(Task 1) In the excerpt on Minasian's Angels tenure, how many multi-year contracts did Minasian hand out, and what was their combined total?
(Task 2) From the excerpt on Minasian's Angels tenure, repeat the passage that starts at the words "Bachman and Silseth" and ends after "just 36 games.".

(Document excerpt)
--------------------

Of those 20 picks, 19 of them were college selections, the start of what would become a Minasian staple of rushing draft picks onto the big-league roster. The results have been disastrous, as just three of the 20 reached the big leagues with the Angels: first-round pick Sam Bachman, fifth-rounder Brett Kerry and 11th-rounder Chase Silseth.

Bachman and Silseth have developed into key bullpen pieces for the Angels, though have combined for just 0.4 fWAR for their careers, while Kerry just made his major league debut this month. It’s a staggeringly underwhelming return for such an unbalanced strategy.

Ill-fated multi-year contracts

Evaluating Minasian’s free agent signings deserves some context. Before his tenure, the Angels spent wildly on massive multi-year deals that almost universally aged poorly. In 2021, his first season with the team, the Angels paid Trout, Albert Pujols, Anthony Rendon and Justin Upton a combined $115.7 million, all part of contracts that were agreed upon before Minasian arrived. Pujols, Rendon and Upton combined for 0.0 fWAR that season, while Trout played just 36 games.

Having that much money tied up to a small handful of very unproductive players clearly signaled a shift in free agent strategy, and whether it came from Moreno or Minasian or a combination of the two, the organization severely reined in its spending. But even with smaller deals aimed at shrewd, more modest improvements, Minasian still managed to continue the trend of doomed signings.

Starting pitcher Tyler Anderson
Starting pitcher Tyler Anderson—who signed with the Angels on a three-year, $39 million contract—posted a 18–29 record and 4.53 ERA with the team. | Kelvin Kuo-Imagn Images

Including the pre-arbitration contract extension for David Fletcher in 2021, Minasian handed out 10 multi-year contracts during his tenure, totaling over $266 million. That group amassed just 12.6 fWAR in Angels uniforms, with over a third of that production (from closers Raisel Iglesias and Carlos Estevez) coming from players who ended up being traded away midseason as the team fell out of contention.

--------------------

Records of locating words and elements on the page
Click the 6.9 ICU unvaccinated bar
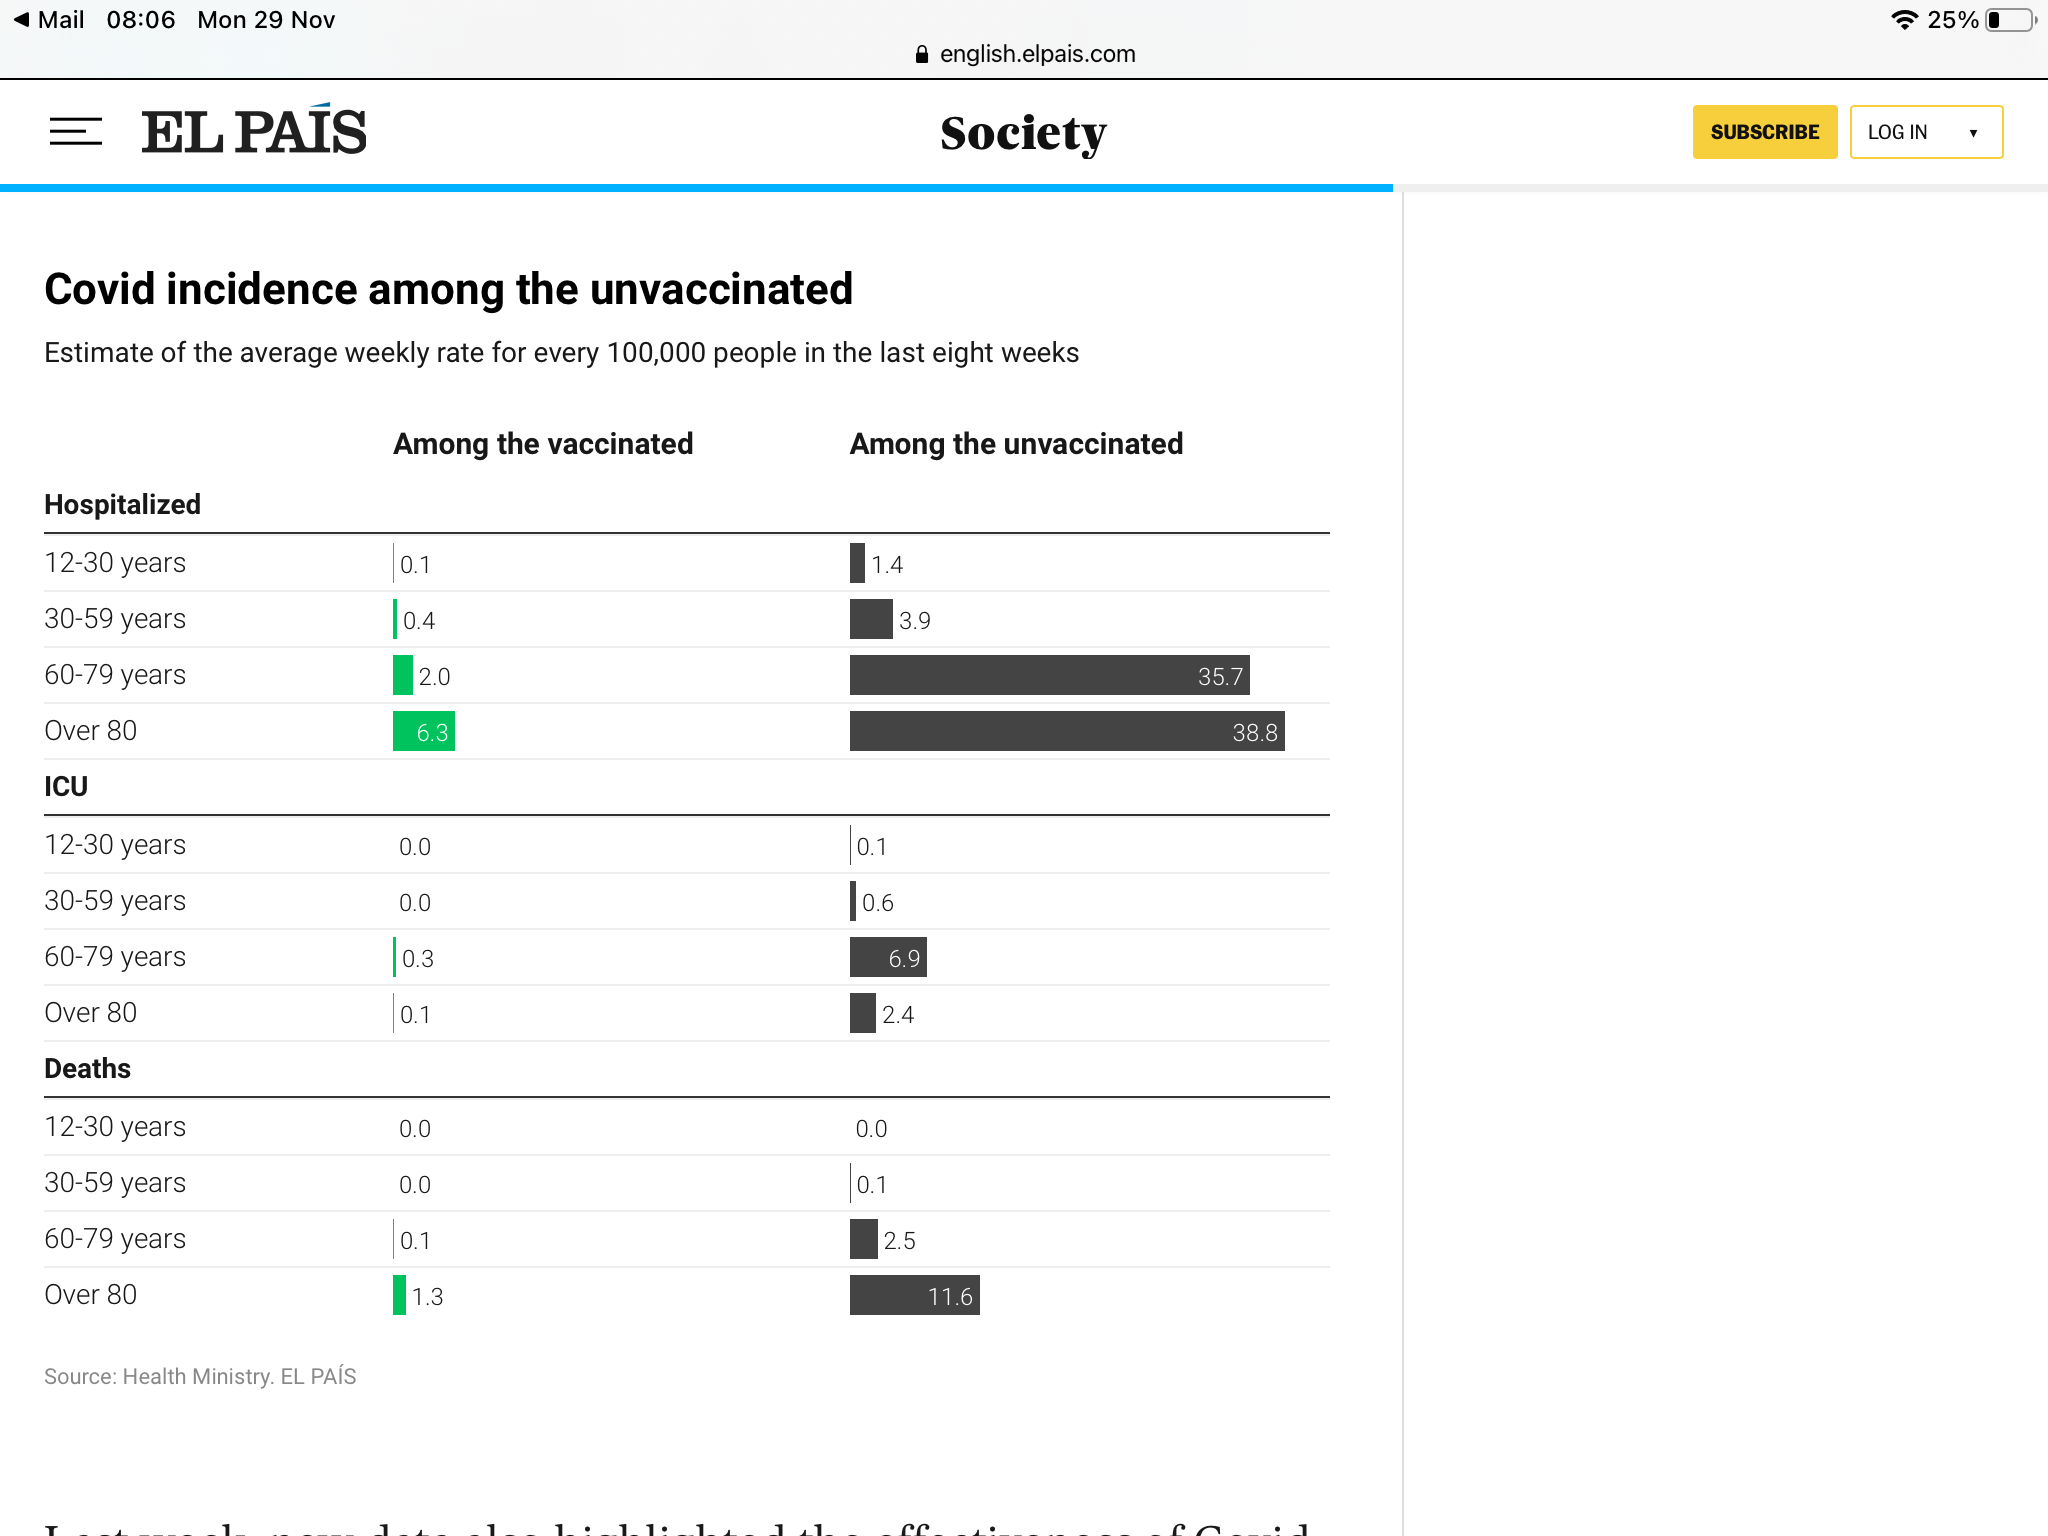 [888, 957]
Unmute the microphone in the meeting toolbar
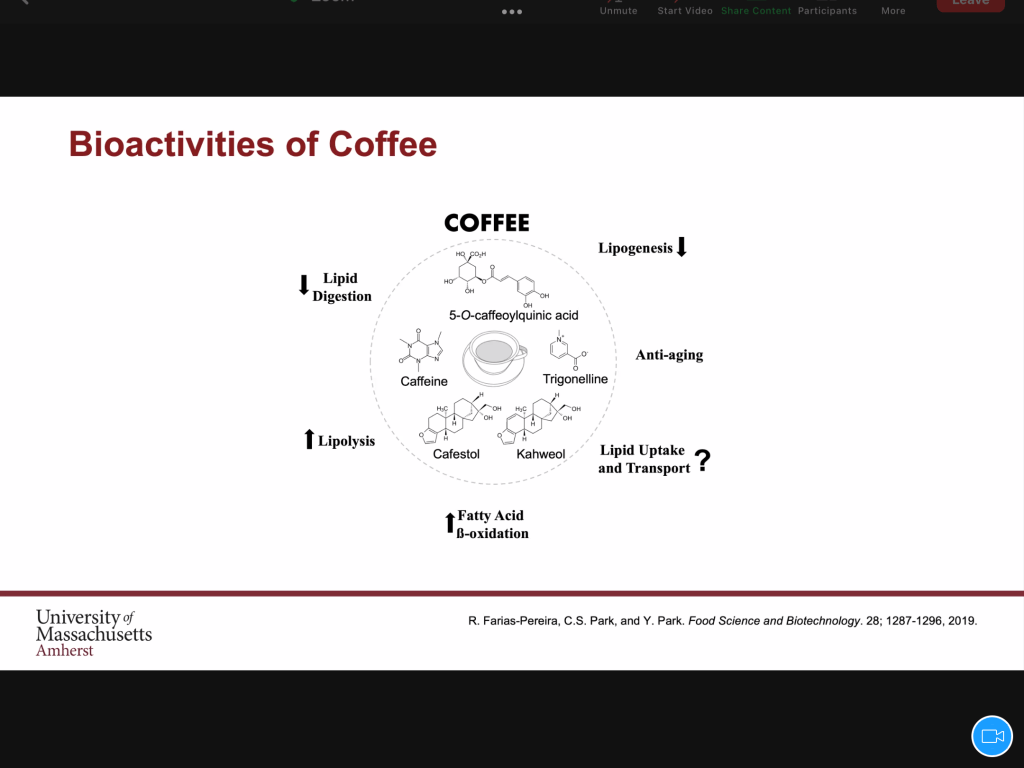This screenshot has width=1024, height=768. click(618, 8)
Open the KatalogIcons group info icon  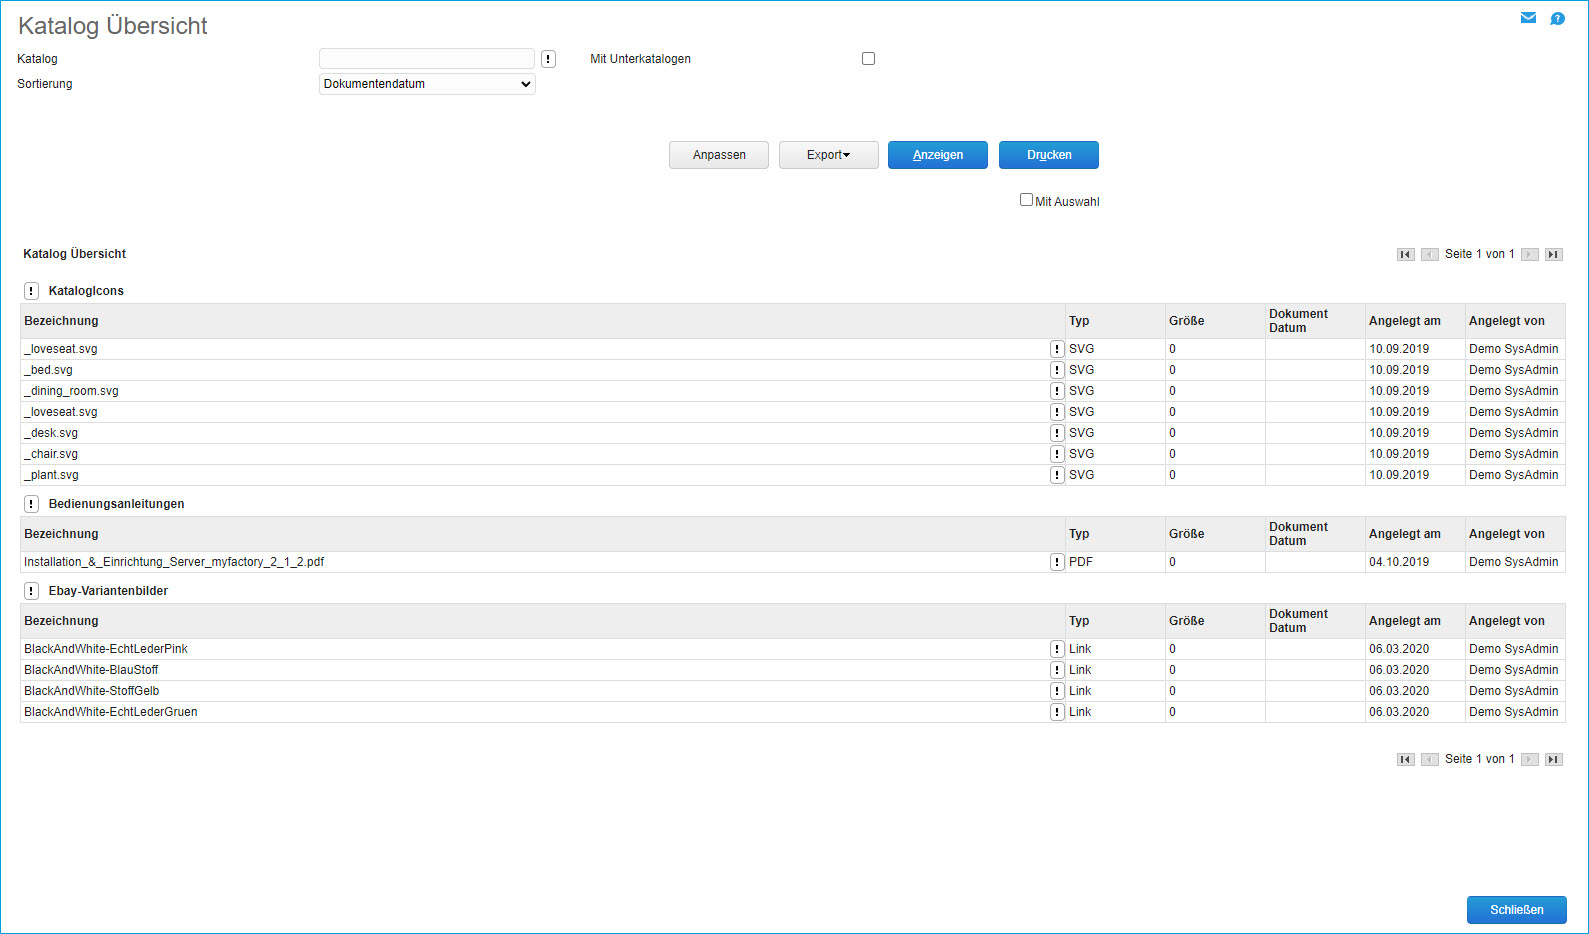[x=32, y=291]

--------------------

(Expected output 1) He handed out 10 multi-year contracts, totaling over $266 million.

(Expected output 2)
Bachman and Silseth have developed into key bullpen pieces for the Angels, though have combined for just 0.4 fWAR for their careers, while Kerry just made his major league debut this month. It’s a staggeringly underwhelming return for such an unbalanced strategy.

Ill-fated multi-year contracts

Evaluating Minasian’s free agent signings deserves some context. Before his tenure, the Angels spent wildly on massive multi-year deals that almost universally aged poorly. In 2021, his first season with the team, the Angels paid Trout, Albert Pujols, Anthony Rendon and Justin Upton a combined $115.7 million, all part of contracts that were agreed upon before Minasian arrived. Pujols, Rendon and Upton combined for 0.0 fWAR that season, while Trout played just 36 games.